● **WHAT IS REQUIRED**: Every record is to be returned as written, with no omissions.

● **Stored records**:
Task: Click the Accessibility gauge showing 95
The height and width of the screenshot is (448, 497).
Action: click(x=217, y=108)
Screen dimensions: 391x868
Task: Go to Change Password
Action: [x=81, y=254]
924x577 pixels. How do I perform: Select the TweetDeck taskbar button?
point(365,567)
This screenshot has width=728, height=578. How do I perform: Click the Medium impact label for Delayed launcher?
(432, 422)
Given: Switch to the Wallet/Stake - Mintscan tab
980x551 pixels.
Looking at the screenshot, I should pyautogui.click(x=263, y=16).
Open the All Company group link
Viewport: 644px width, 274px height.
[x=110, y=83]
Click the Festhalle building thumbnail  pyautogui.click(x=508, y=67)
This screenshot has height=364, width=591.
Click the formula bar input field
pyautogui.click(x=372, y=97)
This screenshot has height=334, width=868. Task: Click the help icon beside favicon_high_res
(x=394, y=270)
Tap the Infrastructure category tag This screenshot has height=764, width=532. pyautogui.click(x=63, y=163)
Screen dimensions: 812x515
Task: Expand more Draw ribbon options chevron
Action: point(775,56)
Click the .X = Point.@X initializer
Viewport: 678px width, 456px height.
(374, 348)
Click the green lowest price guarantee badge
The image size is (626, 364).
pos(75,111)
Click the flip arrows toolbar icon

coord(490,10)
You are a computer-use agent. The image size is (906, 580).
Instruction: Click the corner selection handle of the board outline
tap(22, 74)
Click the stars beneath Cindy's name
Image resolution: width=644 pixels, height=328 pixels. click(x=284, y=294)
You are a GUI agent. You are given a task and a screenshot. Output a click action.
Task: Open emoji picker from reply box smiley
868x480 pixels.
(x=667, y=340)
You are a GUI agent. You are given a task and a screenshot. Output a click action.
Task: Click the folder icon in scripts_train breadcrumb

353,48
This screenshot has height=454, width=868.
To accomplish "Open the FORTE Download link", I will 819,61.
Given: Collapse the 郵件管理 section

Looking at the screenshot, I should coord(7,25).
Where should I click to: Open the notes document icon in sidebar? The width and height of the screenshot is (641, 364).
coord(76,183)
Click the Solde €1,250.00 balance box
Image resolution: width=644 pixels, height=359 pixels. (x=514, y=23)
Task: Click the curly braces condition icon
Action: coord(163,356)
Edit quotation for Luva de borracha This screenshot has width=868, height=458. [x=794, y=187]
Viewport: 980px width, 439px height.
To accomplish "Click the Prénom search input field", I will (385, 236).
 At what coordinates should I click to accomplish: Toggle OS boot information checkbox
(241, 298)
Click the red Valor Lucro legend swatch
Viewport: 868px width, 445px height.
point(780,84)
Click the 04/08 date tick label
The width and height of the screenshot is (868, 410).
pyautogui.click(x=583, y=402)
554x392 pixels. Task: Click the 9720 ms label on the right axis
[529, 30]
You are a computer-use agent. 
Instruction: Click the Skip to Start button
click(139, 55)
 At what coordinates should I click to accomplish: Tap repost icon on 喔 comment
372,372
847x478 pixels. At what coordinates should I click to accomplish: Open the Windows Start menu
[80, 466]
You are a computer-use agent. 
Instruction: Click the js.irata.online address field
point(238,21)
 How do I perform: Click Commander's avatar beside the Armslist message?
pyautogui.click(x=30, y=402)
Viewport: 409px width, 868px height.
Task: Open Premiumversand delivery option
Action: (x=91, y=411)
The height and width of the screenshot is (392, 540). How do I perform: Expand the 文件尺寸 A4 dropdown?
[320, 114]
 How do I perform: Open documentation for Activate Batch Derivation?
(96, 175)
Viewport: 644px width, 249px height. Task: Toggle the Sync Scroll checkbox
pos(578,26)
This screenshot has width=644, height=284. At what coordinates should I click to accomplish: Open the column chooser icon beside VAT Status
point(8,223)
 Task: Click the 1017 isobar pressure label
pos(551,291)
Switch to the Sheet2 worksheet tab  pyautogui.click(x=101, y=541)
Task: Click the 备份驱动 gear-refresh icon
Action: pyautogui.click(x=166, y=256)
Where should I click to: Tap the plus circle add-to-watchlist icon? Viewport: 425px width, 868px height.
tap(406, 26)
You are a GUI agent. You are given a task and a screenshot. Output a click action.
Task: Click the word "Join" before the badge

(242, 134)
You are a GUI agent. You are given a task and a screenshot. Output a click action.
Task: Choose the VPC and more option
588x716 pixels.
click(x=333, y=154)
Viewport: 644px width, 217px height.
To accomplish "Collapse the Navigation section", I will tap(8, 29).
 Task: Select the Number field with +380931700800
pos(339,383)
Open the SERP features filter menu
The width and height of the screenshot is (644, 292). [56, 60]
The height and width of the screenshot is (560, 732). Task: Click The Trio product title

● **EXERCISE ANSWER**:
Task: Click the Accessibility gauge showing 95
The height and width of the screenshot is (448, 497).
Action: click(x=217, y=108)
Screen dimensions: 391x868
Task: Go to Change Password
Action: [x=81, y=254]
924x577 pixels. How do I perform: Select the TweetDeck taskbar button?
point(365,567)
This screenshot has width=728, height=578. How do I perform: Click the Medium impact label for Delayed launcher?
(432, 422)
Given: Switch to the Wallet/Stake - Mintscan tab
980x551 pixels.
Looking at the screenshot, I should pyautogui.click(x=263, y=16).
Open the All Company group link
Viewport: 644px width, 274px height.
[x=110, y=83]
Click the Festhalle building thumbnail  pyautogui.click(x=508, y=67)
This screenshot has height=364, width=591.
Click the formula bar input field
pyautogui.click(x=372, y=97)
This screenshot has height=334, width=868. Task: Click the help icon beside favicon_high_res
(x=394, y=270)
Tap the Infrastructure category tag This screenshot has height=764, width=532. pyautogui.click(x=63, y=163)
Screen dimensions: 812x515
Task: Expand more Draw ribbon options chevron
Action: point(775,56)
Click the .X = Point.@X initializer
Viewport: 678px width, 456px height.
(374, 348)
Click the green lowest price guarantee badge
The image size is (626, 364).
pos(75,111)
Click the flip arrows toolbar icon

coord(490,10)
You are a computer-use agent. The image size is (906, 580).
Instruction: Click the corner selection handle of the board outline
tap(22, 74)
Click the stars beneath Cindy's name
Image resolution: width=644 pixels, height=328 pixels. click(x=284, y=294)
You are a GUI agent. You are given a task and a screenshot. Output a click action.
Task: Open emoji picker from reply box smiley
868x480 pixels.
(x=667, y=340)
You are a GUI agent. You are given a task and a screenshot. Output a click action.
Task: Click the folder icon in scripts_train breadcrumb

353,48
This screenshot has height=454, width=868.
To accomplish "Open the FORTE Download link", I will 819,61.
Given: Collapse the 郵件管理 section

Looking at the screenshot, I should coord(7,25).
Where should I click to: Open the notes document icon in sidebar? The width and height of the screenshot is (641, 364).
coord(76,183)
Click the Solde €1,250.00 balance box
Image resolution: width=644 pixels, height=359 pixels. (x=514, y=23)
Task: Click the curly braces condition icon
Action: coord(163,356)
Edit quotation for Luva de borracha This screenshot has width=868, height=458. [x=794, y=187]
Viewport: 980px width, 439px height.
To accomplish "Click the Prénom search input field", I will (385, 236).
 At what coordinates should I click to accomplish: Toggle OS boot information checkbox
(241, 298)
Click the red Valor Lucro legend swatch
Viewport: 868px width, 445px height.
point(780,84)
Click the 04/08 date tick label
The width and height of the screenshot is (868, 410).
pyautogui.click(x=583, y=402)
554x392 pixels. Task: Click the 9720 ms label on the right axis
[529, 30]
You are a computer-use agent. 
Instruction: Click the Skip to Start button
click(139, 55)
 At what coordinates should I click to accomplish: Tap repost icon on 喔 comment
372,372
847x478 pixels. At what coordinates should I click to accomplish: Open the Windows Start menu
[80, 466]
You are a computer-use agent. 
Instruction: Click the js.irata.online address field
point(238,21)
 How do I perform: Click Commander's avatar beside the Armslist message?
pyautogui.click(x=30, y=402)
Viewport: 409px width, 868px height.
Task: Open Premiumversand delivery option
Action: (x=91, y=411)
The height and width of the screenshot is (392, 540). How do I perform: Expand the 文件尺寸 A4 dropdown?
[320, 114]
 How do I perform: Open documentation for Activate Batch Derivation?
(96, 175)
Viewport: 644px width, 249px height. Task: Toggle the Sync Scroll checkbox
pos(578,26)
This screenshot has width=644, height=284. At what coordinates should I click to accomplish: Open the column chooser icon beside VAT Status
point(8,223)
 Task: Click the 1017 isobar pressure label
pos(551,291)
Switch to the Sheet2 worksheet tab  pyautogui.click(x=101, y=541)
Task: Click the 备份驱动 gear-refresh icon
Action: pyautogui.click(x=166, y=256)
Where should I click to: Tap the plus circle add-to-watchlist icon? Viewport: 425px width, 868px height.
tap(406, 26)
You are a GUI agent. You are given a task and a screenshot. Output a click action.
Task: Click the word "Join" before the badge

(242, 134)
You are a GUI agent. You are given a task and a screenshot. Output a click action.
Task: Choose the VPC and more option
588x716 pixels.
click(x=333, y=154)
Viewport: 644px width, 217px height.
To accomplish "Collapse the Navigation section", I will tap(8, 29).
 Task: Select the Number field with +380931700800
pos(339,383)
Open the SERP features filter menu
The width and height of the screenshot is (644, 292). [56, 60]
The height and width of the screenshot is (560, 732). Task: Click The Trio product title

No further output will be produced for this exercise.